How to obtain all accession.version identifiers for a BLAST database using ENTREZ
1
0
Entering edit mode
2.9 years ago

Hi all,

background: I need to be able to recognize all possible sequence identifiers present in preformatted NCBI nucleotide databases. I've implemented regular expression following https://www.ncbi.nlm.nih.gov/Sequin/acc.html, but it is not enough. Other accessions (e.g. PDB) are also present. So I would like to have examples of all possible formats I can encounter. But I was not able to find any list which would describe what actually can be inside those databases.

One possible solution, I thought would be to use ENTREZ to retrieve the accessions for me. There is blastdbinfo database which lists the avalible databases. But I not able to get elink to link anywhere.

Lets for example focus on refseq_genomes. The database is available with following command:

esearch -query refseq_genomes[DB] -db blastdbinfo


So given that I want nucleotide sequence accessions present in that database what the elink statement should be?

esearch -query refseq_genomes[DB] -db blastdbinfo | ... SOME ELINK .... | efetch --format acc


For ENTREZ experts here - How do I tell which database links where?

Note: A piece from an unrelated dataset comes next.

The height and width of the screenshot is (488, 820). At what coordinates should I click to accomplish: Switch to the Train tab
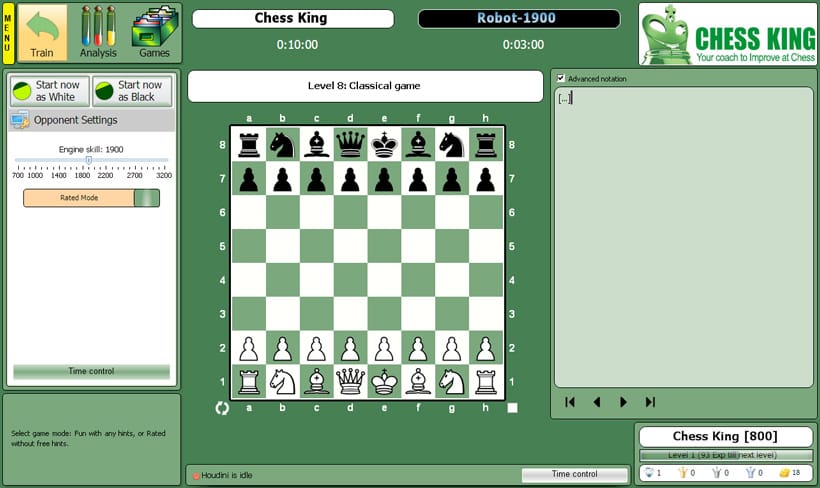pos(42,32)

I know I can download the databases and use blastdbcmd to obtain the accessions, but It should be possible to obtain the accessions in some better way.

Thank you

blast entrez elink • 1.1k views
1
Entering edit mode

For a given db, you can find all available link names and a brief description as follows:

einfo -db blastdbinfo


The Entrex Link Descriptions webpage also lists this information but I am not sure how up-to-date that is. It looks like blastdbcmd may be the best solution for you.

0
Entering edit mode

Thank you for the link. According to that it looks like there is no direct link between blastdbinfo and e.g. nuccore.

0
Entering edit mode
2.6 years ago

I didn't find any route through ENTREZ, however, I've found that you don't need the whole BLAST database to retrieve the accessions for the sequences.

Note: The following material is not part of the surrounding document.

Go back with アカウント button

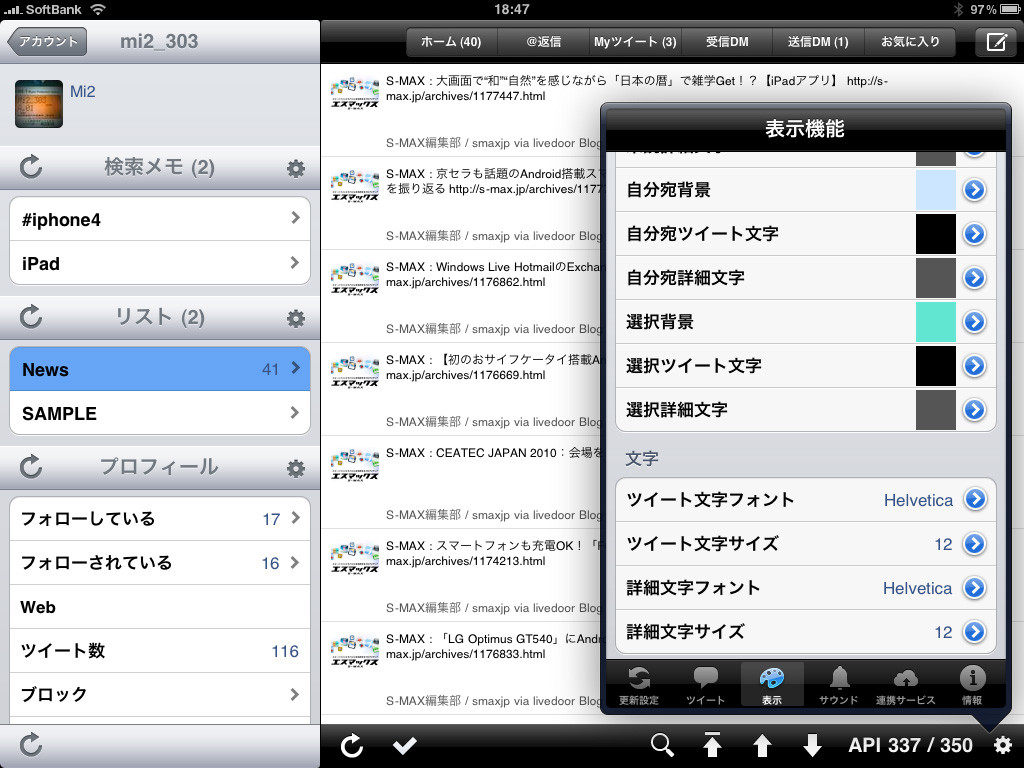click(x=47, y=41)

Only the .nhr, .nin and .nal (.ndb if .nal is not present) files are required to call the blastdbcmd -entry all -outfmt "%a".

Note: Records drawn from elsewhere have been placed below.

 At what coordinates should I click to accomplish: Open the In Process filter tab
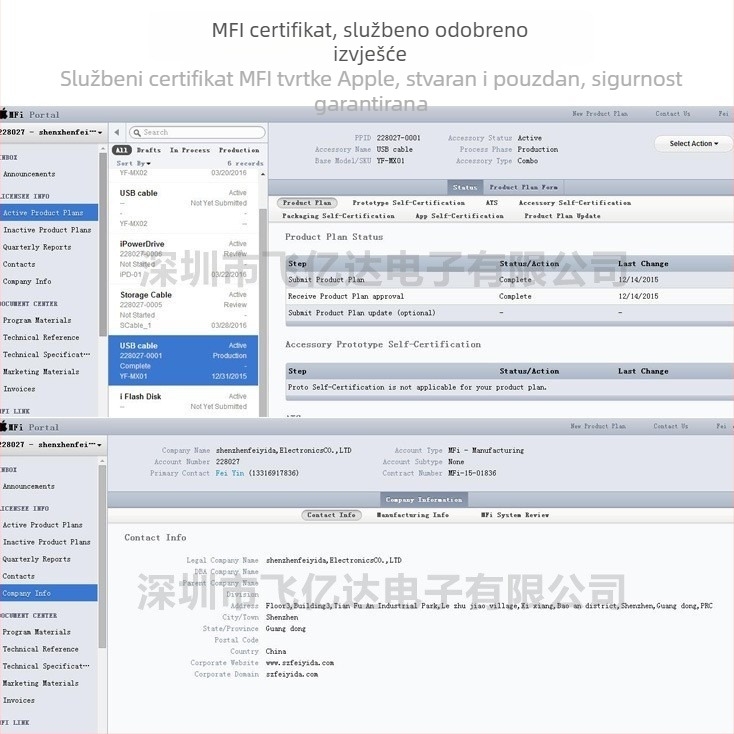click(x=190, y=150)
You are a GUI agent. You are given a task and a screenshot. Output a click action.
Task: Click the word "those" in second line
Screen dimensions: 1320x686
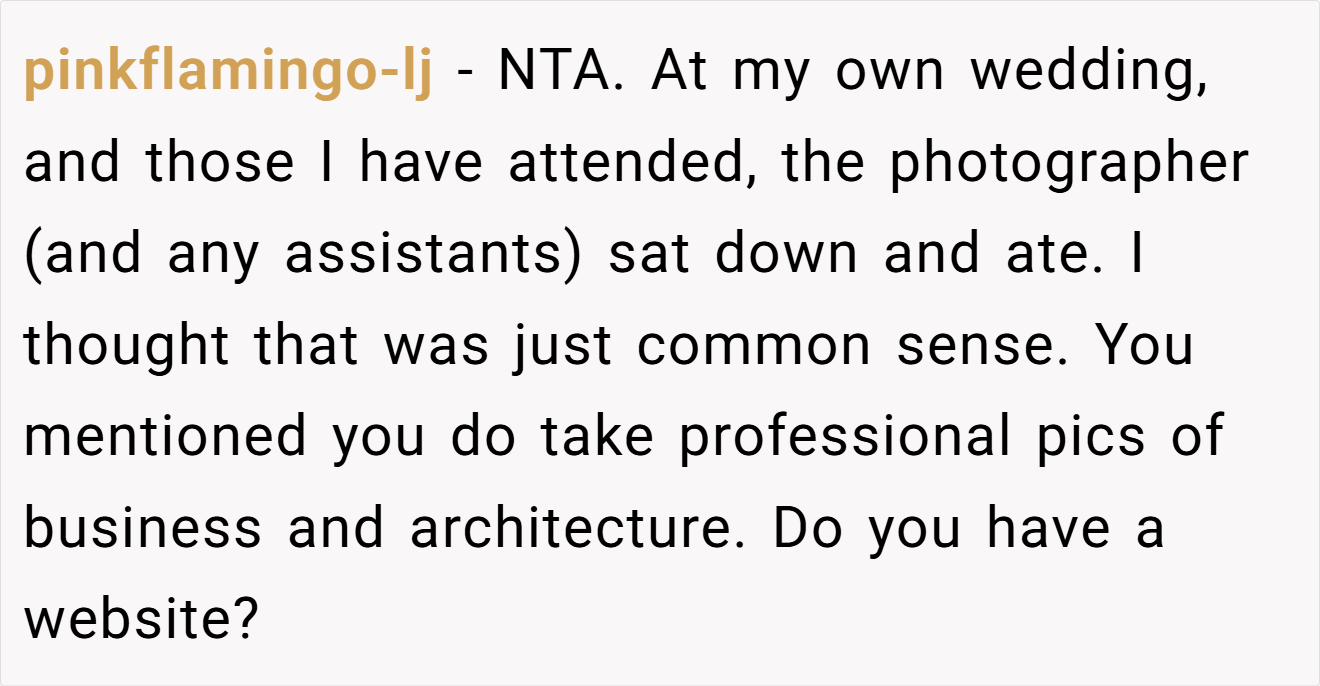[220, 165]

According to this documentation (http://nebc.nerc.ac.uk/bioinformatics/documentation/blast/formatdb.html) The .nhr are headers for the fasta files and .nin are the indices. The nal file describes the database.

Warning - to my knowledge this is not documented and can stop working at any time. Tested on db v4 and v5.

0
Entering edit mode

NCBI switched to v5 databases as of Feb 4th, 2020. This still seems to be working fine as far as I can tell.

0
Entering edit mode

Yes I agree, I've also tested it on db v5.